Thursday, August 31, 2017

Climbing Back Into Student Life

          My previous post mentioned a lot of differences about life in Uganda vs life in the US. While I noticed those differences I never really noticed how those differences changed me. This is a window into my experience getting back into the swing of American life and discovering just how much I had gotten used to the Ugandan culture.

          Let's start at the airport. I was flying from Entebbe, Uganda to Nairobi, Kenya to visit my brother who was working for a stove manufacturing business. We arrived at the airport 5 hours early. Before my stay in Uganda, that would have been a vast amount of time. I would need to bring something to do, check emails, solve Rubik's cubes, play games on my phone, anything to fill the time with countless activities. 

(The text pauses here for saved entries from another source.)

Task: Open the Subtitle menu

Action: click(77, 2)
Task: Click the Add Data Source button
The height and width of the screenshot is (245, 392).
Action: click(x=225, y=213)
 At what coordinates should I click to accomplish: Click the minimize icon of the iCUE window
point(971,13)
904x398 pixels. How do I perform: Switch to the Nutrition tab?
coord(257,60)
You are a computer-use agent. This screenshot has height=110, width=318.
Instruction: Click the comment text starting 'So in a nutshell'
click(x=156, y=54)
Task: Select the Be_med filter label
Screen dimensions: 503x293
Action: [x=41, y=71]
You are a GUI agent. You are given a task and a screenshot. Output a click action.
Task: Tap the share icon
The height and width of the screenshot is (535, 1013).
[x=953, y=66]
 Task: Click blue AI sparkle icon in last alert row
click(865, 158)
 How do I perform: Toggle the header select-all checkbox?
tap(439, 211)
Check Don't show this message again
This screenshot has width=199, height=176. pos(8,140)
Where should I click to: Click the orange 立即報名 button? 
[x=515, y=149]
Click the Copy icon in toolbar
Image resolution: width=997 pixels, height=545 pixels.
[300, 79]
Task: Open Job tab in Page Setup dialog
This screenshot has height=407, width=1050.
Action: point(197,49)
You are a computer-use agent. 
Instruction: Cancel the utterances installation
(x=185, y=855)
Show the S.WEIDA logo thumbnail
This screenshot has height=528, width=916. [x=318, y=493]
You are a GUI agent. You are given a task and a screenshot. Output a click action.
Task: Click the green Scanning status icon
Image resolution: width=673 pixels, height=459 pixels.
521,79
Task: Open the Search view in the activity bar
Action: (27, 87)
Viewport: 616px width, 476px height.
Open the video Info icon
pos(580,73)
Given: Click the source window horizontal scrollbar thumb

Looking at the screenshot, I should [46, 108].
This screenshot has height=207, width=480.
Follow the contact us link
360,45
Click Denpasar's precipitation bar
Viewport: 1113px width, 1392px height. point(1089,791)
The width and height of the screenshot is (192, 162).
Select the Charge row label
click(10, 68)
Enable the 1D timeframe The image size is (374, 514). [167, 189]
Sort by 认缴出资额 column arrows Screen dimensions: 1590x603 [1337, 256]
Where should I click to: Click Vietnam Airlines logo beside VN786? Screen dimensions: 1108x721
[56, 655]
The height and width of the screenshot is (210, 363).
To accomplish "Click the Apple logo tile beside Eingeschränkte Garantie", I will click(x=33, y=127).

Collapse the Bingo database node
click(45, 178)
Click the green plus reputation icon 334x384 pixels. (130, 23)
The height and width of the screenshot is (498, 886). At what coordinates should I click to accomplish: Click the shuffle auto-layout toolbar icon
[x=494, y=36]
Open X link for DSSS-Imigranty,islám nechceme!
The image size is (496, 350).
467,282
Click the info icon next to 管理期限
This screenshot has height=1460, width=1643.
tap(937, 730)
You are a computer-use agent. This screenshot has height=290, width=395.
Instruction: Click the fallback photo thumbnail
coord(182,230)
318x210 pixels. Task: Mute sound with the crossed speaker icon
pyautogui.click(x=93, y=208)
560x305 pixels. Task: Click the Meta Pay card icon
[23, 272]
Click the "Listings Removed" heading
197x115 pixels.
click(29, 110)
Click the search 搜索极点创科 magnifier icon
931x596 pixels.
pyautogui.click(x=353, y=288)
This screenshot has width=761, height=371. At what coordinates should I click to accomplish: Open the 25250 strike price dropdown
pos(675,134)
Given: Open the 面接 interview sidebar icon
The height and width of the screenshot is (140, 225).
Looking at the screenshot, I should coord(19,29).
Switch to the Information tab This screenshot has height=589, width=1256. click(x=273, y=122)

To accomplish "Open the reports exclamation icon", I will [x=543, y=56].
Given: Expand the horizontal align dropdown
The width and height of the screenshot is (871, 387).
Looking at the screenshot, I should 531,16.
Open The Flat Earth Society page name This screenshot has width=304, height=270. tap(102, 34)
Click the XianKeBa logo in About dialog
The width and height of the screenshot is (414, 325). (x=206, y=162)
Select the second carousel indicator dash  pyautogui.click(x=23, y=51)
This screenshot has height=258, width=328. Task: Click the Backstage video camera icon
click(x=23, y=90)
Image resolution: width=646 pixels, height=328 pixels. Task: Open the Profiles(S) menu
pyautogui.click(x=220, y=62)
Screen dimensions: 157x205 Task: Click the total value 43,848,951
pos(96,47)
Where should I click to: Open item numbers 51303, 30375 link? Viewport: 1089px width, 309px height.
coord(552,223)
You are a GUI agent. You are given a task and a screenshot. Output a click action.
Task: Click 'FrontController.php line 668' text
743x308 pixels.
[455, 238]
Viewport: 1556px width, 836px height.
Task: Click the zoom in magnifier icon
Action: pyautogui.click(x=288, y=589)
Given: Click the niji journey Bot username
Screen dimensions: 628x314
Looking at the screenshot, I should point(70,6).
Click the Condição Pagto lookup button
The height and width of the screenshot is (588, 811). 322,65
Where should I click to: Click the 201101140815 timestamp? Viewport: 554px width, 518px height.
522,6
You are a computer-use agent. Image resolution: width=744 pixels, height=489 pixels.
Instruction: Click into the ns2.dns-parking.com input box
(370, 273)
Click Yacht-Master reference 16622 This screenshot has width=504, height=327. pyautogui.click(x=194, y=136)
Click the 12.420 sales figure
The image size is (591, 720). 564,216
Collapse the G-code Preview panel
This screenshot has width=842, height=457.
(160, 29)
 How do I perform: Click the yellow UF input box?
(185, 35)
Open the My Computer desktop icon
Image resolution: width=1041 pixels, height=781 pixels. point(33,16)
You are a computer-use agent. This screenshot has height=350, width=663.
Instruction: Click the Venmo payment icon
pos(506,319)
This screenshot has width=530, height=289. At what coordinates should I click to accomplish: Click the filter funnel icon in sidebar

          Now, I wasn't thinking of any of that. I was just glad we made it to the airport before my plane left. My phone had stopped working, and I didn't have the parts to fix it since there aren't any iPhone parts where I was in Uganda. But even without my gadgets to constantly occupy my mind, I was content. The wait didn't seem too long. I was used to letting time slip by, and just experiencing what was happening around me. In Uganda, there could have been any number of things that would cause a wrinkle in our schedule, and have us arrive at the airport too late. There, time is fluid.

          I met my brother Ben at the Nairobi airport and immediately noticed a change in tone. The air was less humid. There were more cars, more people walking with purpose instead of strolling around the street. It felt as if I was no longer wading in water and my legs could once again move quickly - almost too quickly. We arrived at the house Ben was staying at after everyone had already gone to bed.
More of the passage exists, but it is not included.